There’s also a peculiar kind of pressure that comes with adapting Tolkien. You’re tending to the sacred flame of geekdom, stewarding a world whose fan base makes the Uruk’s look tame. Kenji Kamiyama’s anime feature is not so much a gallant charge into this rarely-charted territory as it is a cautious trot down a well-worn path, with just enough novelty to justify its existence and plenty of fodder for those who find Middle Earth’s cinematic ubiquity exhausting.
The Lord of the Rings: The War of the Rohirrim (English)
Director: Kenji Kamiyama
Cast: Brian Cox, Gaia Wise, Luke Pasqualino, and Miranda Otto
Runtime: 134 minute
Storyline: The story of Héra Hammerhand, the daughter to the king of Rohan, and her family as they defend their kingdom
Set two centuries before the Fellowship’s arduous quest, The War of the Rohirrim focuses on Héra (voiced by Gaia Wise), the spirited daughter of Rohan’s king Helm Hammerhand (voiced with gravelly gravitas by Brian Cox). Héra is a proto-Éowyn — a horse-riding, sword-swinging shieldmaiden who dreams of defying patriarchal expectations. She is everything Tolkien’s women were often not: a warrior with a strong arc, albeit one that doesn’t quite escape the pull of predictability.
A still from ‘The Lord of the Rings: The War of the Rohirrim’
| Photo Credit:
Warner Bros
Crafted by a fellowship of writers including Philippa Boyens (a veteran of Jackson’s trilogy), the screenplay tries valiantly to inject her with a sense of agency, yet she remains curiously adrift, and more of a narrative device to tie together a tale of revenge and ruin.
Revenge, in fact, is the film’s driving force. The plot kicks off when Helm accidentally one-punches a rival lord to the afterlife during some testosterone-charged negotiations. The man’s son, Wulf, swears vengeance. He is your standard-issue villain — brooding, snarling, and single-mindedly set on destruction.
Wulf’s siege on Helm’s Deep — the iconic fortress not yet mythologized by Gandalf’s epic third-act cavalry charge in The Two Towers — forms the better part of the story. It spans a bitter winter with an extended set piece that Kamiyama renders with a painterly menace: snow-swept battlements, dwindling supplies, and a creeping sense of doom that evokes a slow-burning dread. It’s grim, atmospheric, and at times hauntingly beautiful.
But then the characters start talking, and the spell breaks. Over the second act, the quality of the dialogue takes a plunge off the deep end and veers into clunky exposition, robbing the quieter moments of their power, sort of like watching the Battle of the Pelennor Fields with an LOTR nerd pausing every five minutes to explain why their favourite character is an inanimate siege weapon (guilty).

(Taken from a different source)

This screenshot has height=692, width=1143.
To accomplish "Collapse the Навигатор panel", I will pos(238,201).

Visually, The War of the Rohirrim is an intriguing paradox. Its multi-dimensional animation recalls the tactile wonders of Jackson’s films, with sweeping vistas and intricate details that pay homage to Middle Earth’s grandeur. Kamiyama’s Rohan also shares an unmistakable kinship with Ghibli. The windswept plains, dotted with lone riders against an endless horizon, feel like they’ve galloped straight out of Nausicaä. Héra’s rebellion against her father’s ironclad ideals echoes the fierce, untamed spirit of Mononoke’s San, while Helm’s descent into myth could easily pass for the sort of sombre tragedy Miyazaki might weave into his more melancholic works.

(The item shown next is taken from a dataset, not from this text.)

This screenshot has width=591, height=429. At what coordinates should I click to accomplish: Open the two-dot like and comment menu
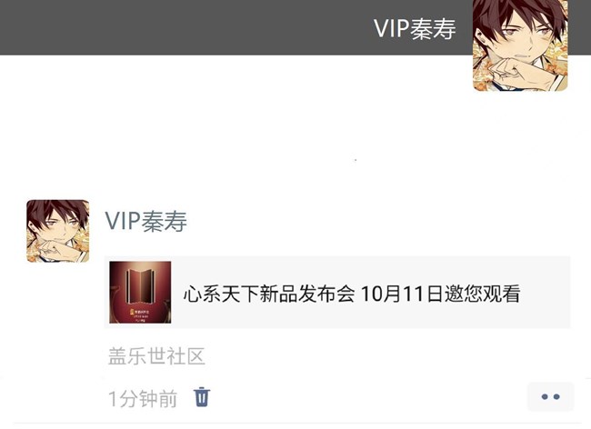point(550,396)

A still from ‘The Lord of the Rings: The War of the Rohirrim’
| Photo Credit:
Warner Bros
But where Ghibli tempers its bloodshed with quiet, meditative beauty — a moment to watch the wind ripple through the grass or the sun dip below the horizon — Rohirrim charges headlong into battle, its sense of wonder often lost beneath the clamor of swords and overly scripted dialogue.
What ultimately hampers The War of the Rohirrim is its own sense of obligation — to Tolkien, to Jackson, to the legions of fans who demand reverence for Middle Earth’s lore. In its best moments, the film embraces the arresting surrealism of anime or the introspective wonder of Miyazaki, but largely settles for something safer: a forgettable myth-making exercise. For a story steeped in Tolkien’s love of deliberate world-building, the rushed denouement also feels rather sacrilegious.
Still, there are treasures here for those willing to dig, and for Tolkien devotees, there is enough here to merit a watch. There’s of course a certain satisfaction in seeing Middle Earth’s cinematic universe expand, even if its endless appendices are starting to feel more and more like spinoff bait than the main quest.
Ultimately, The War of the Rohirrim is a curious beast — evoking neither the awe-struck majesty of Jackson’s epic trilogy, nor the offbeat whimsy of the Rankin/Bass animations, nor even the fever-dream charm of Bakshi’s rotoscoped oddity. It feels stranded somewhere in the middle, torn between paying solemn homage to Tolkien’s sprawling legendarium and daring to carve its own path.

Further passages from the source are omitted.